Task material START

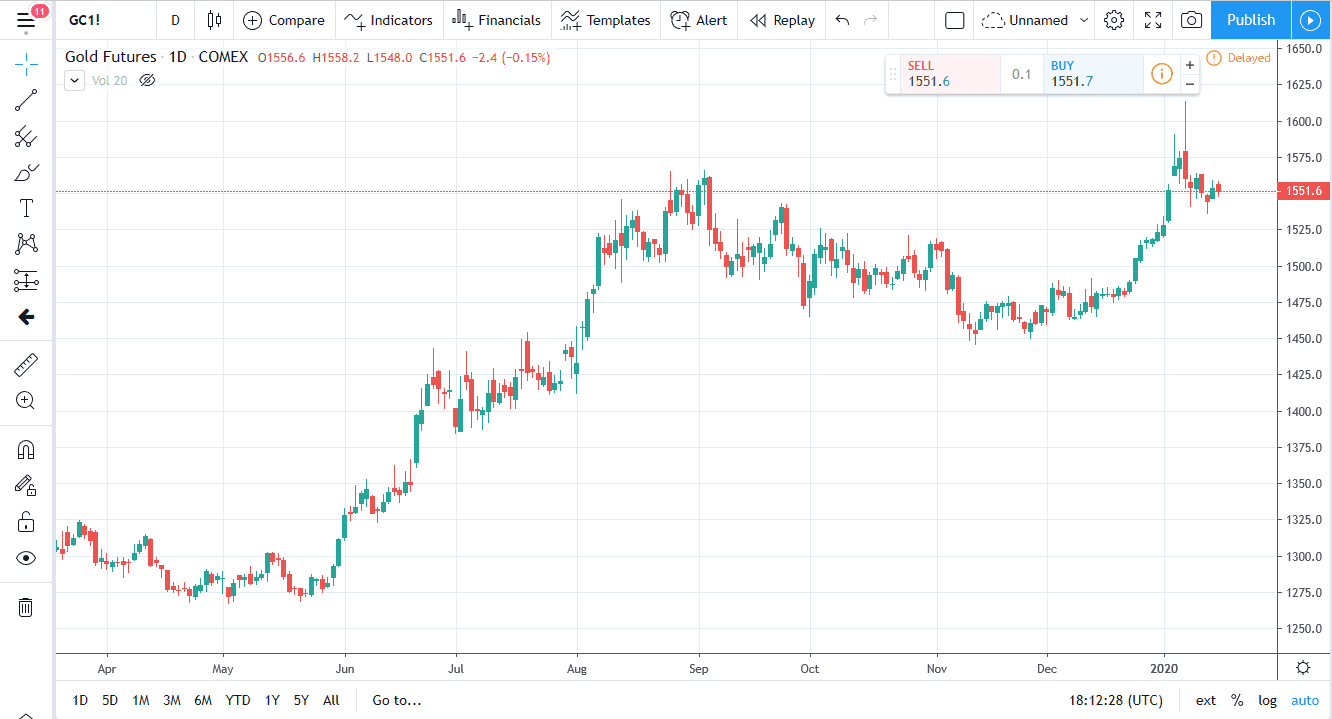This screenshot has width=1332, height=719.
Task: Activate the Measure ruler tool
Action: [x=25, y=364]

Task material END
Task material START

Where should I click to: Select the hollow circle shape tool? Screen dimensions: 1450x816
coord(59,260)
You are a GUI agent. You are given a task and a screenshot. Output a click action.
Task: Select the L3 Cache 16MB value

Task material END

What you need to do
The lines above from the one with "Where should I" through the one with "Task: Select the L3 Cache 16MB value" are to be duplicated exactly, ends included, with nothing added.

Task answer
Where should I click to: Select the hollow circle shape tool? Screen dimensions: 1450x816
coord(59,260)
You are a GUI agent. You are given a task and a screenshot. Output a click action.
Task: Select the L3 Cache 16MB value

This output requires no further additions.